Intel's X58 chipset makes an early appearance

The rest of the layout is classic Asus, which is to say that it's very well done and also fairly predictable. Asus has used a 16+2-phase power design with 16 phases for the core voltage and another two phases for the memory controller, which is, of course, inside the CPU. That’s an awful lot of hardware to pack in around the CPU socket but Asus has made a very neat job of the task.

Asus P6T Deluxe

Six DDR 3 DIMM slots and PCI aplenty

There are three PCI Express 2.0 slots but the spacing of the slots and distribution of PCI Express bandwidth - 16+16 or 16+8+8 lanes - means that you’ll be effectively limited to using two graphics cards. Which isn’t much of a limit, of course.

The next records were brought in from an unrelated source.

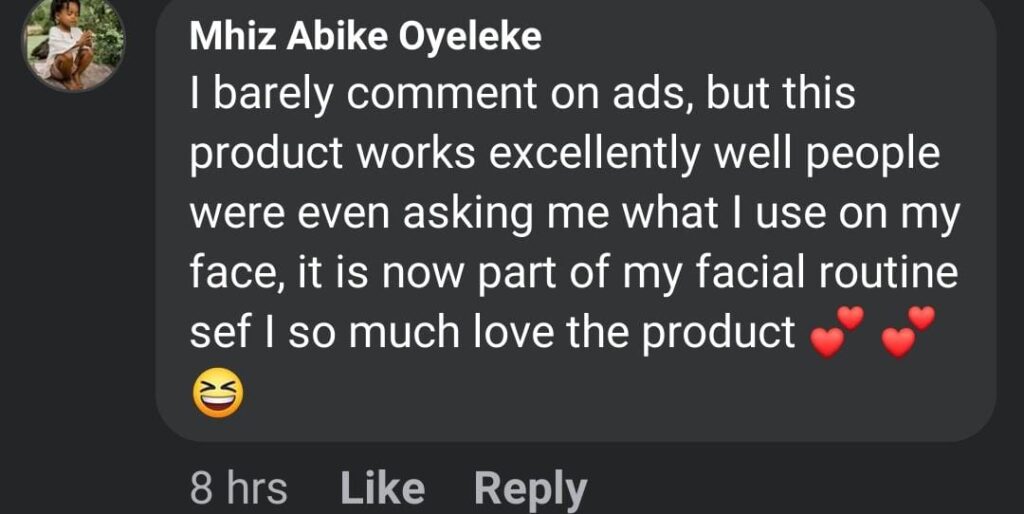Click the first two-hearts emoji
The width and height of the screenshot is (1024, 514).
pos(836,333)
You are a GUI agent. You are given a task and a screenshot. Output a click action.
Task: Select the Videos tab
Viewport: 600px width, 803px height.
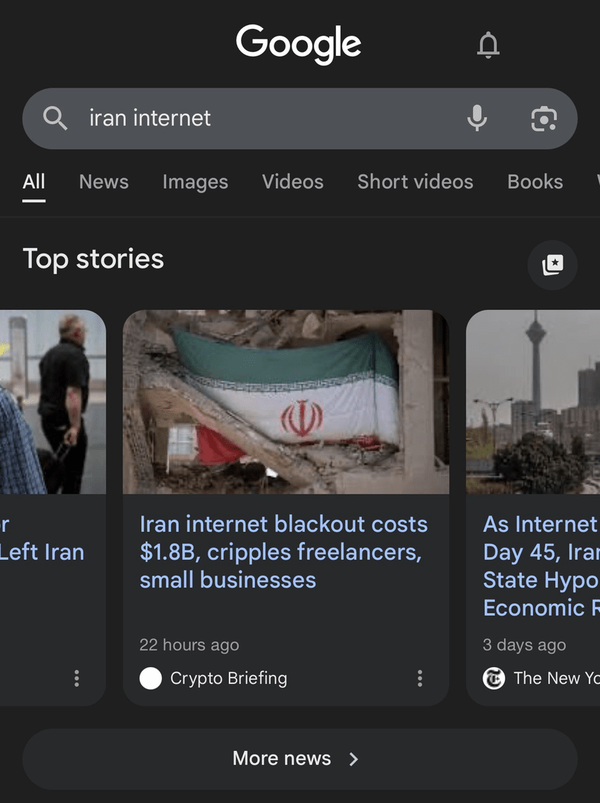pos(293,182)
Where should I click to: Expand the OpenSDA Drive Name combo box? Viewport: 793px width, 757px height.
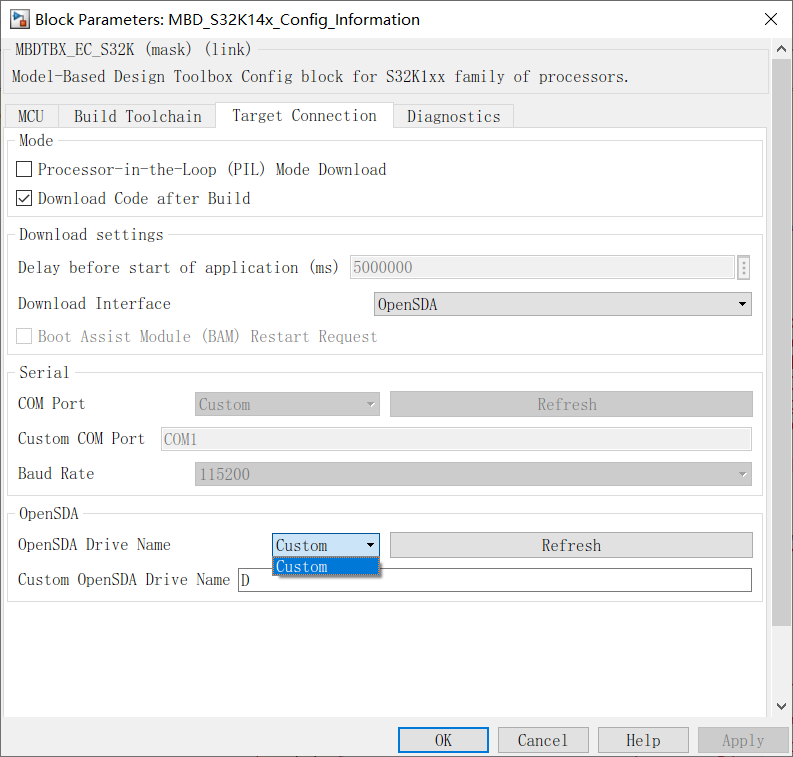(x=325, y=545)
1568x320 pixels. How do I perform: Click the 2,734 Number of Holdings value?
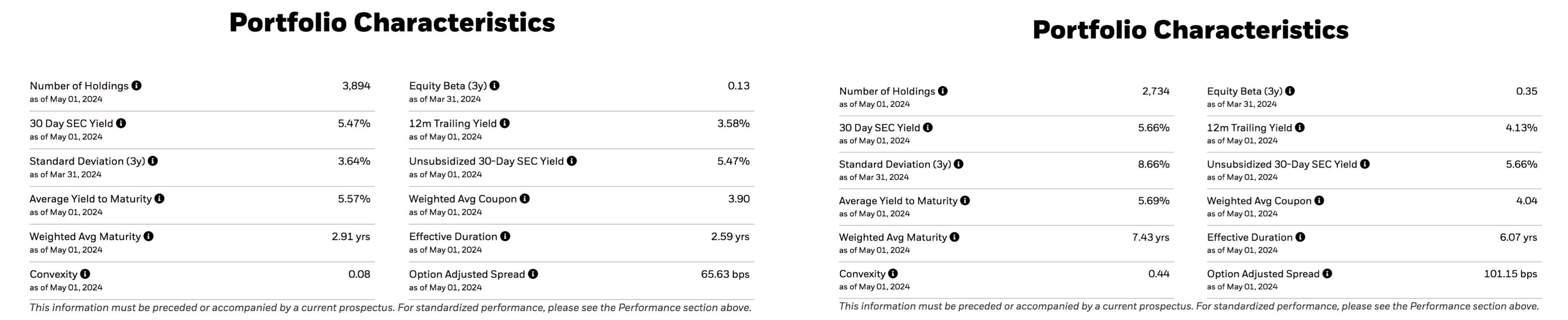1155,91
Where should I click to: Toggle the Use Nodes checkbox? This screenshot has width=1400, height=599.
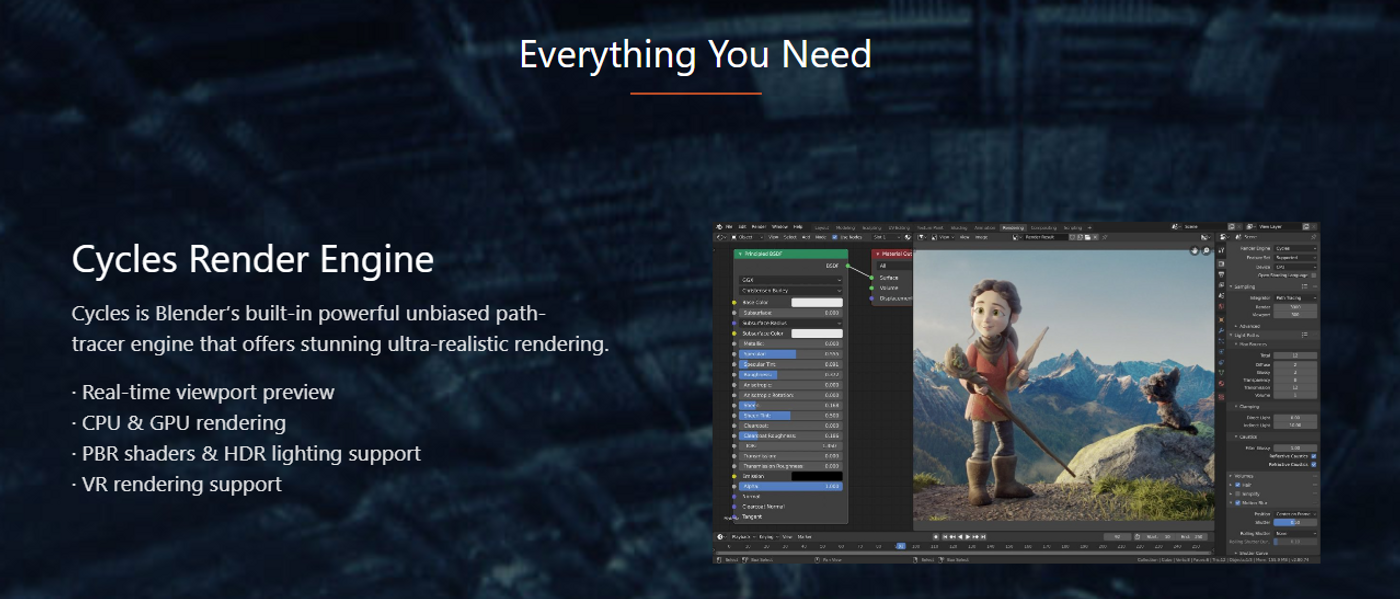point(834,237)
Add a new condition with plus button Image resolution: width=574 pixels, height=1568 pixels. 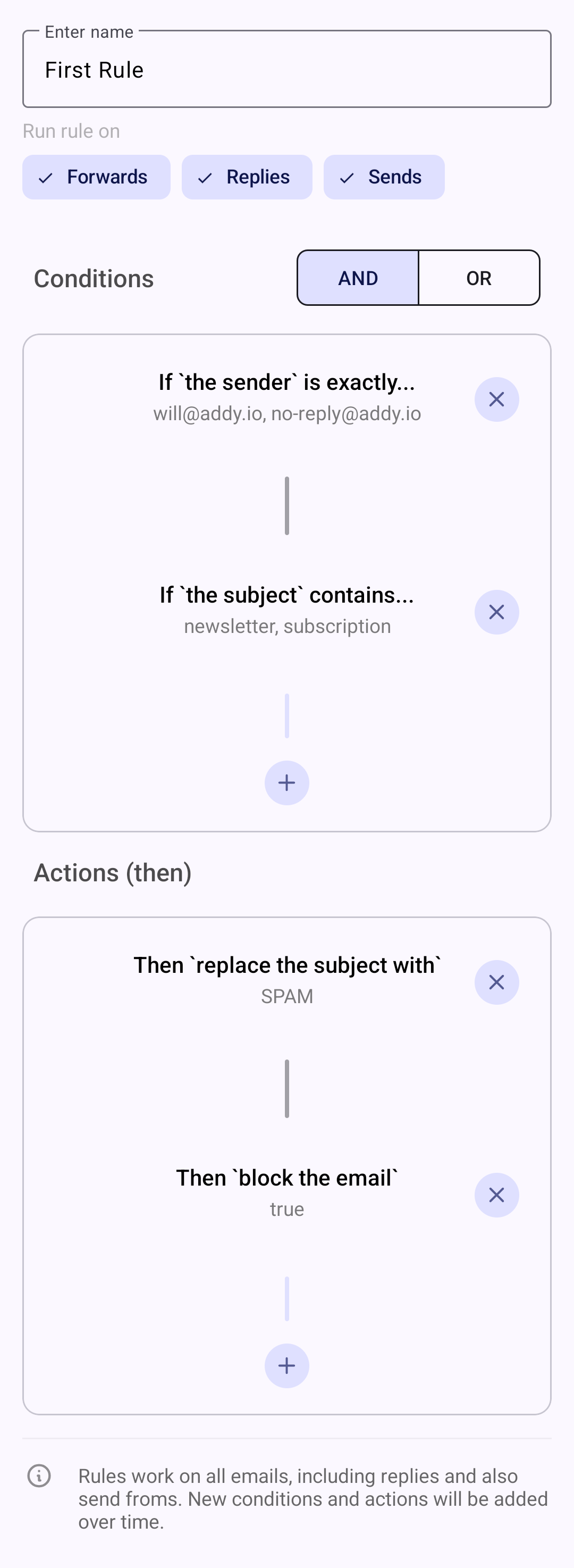[286, 783]
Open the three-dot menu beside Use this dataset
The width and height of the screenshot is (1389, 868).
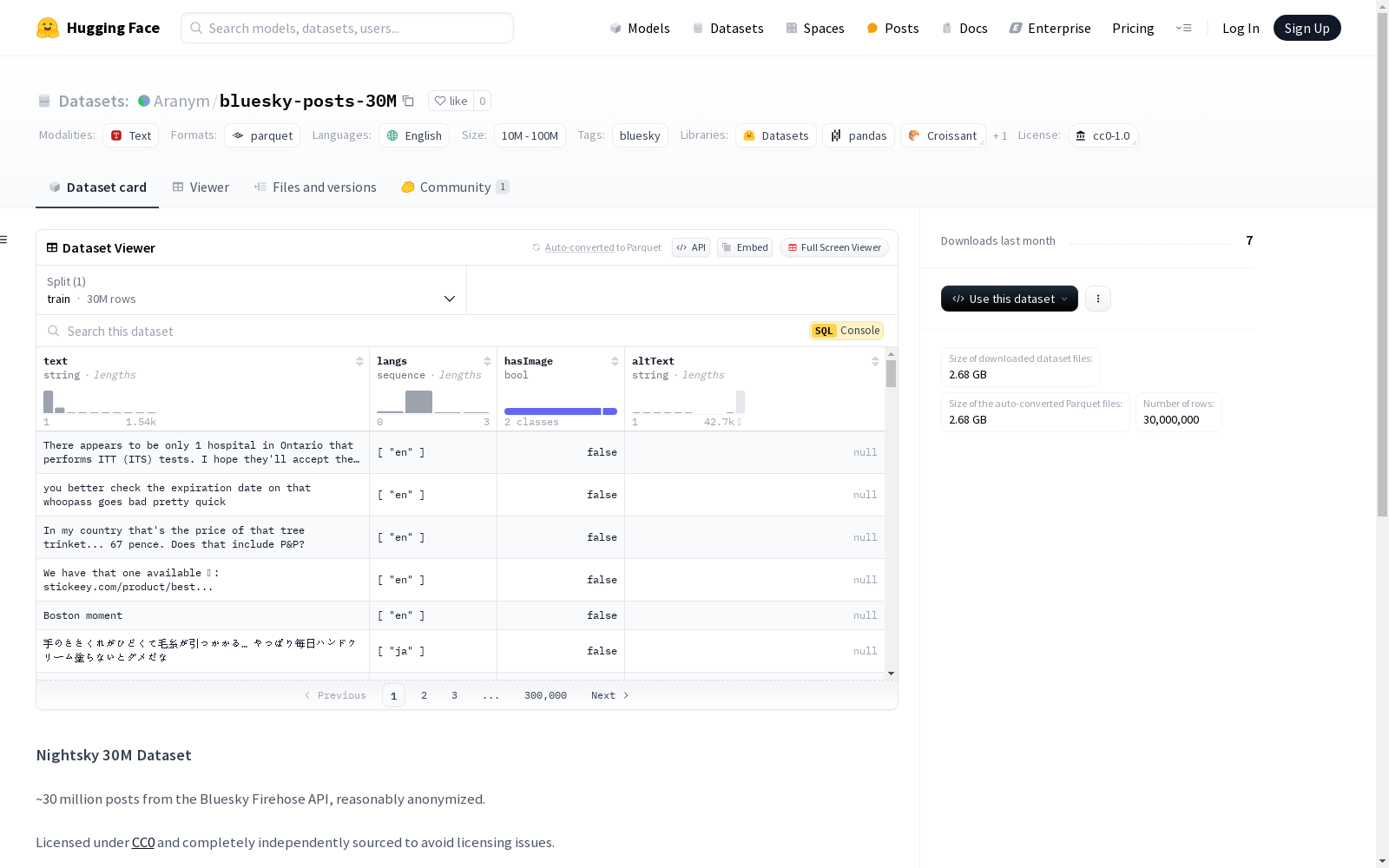1098,299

The big news, in case you’ve been asleep under a rock for the past few months, is that X58 supports both Crossfire and SLI. The motherboard manufacturer has to cough up an SLI licence fee to Nvidia which unlocks SLI as an option for that particular model of motherboard without any need for the horrible nForce 200 add-in chip. Asus has done the deed and included a copy of GeForce 178.20 drivers with our sample so no doubt the retail boxes will include both SLI and CrossFire connectors.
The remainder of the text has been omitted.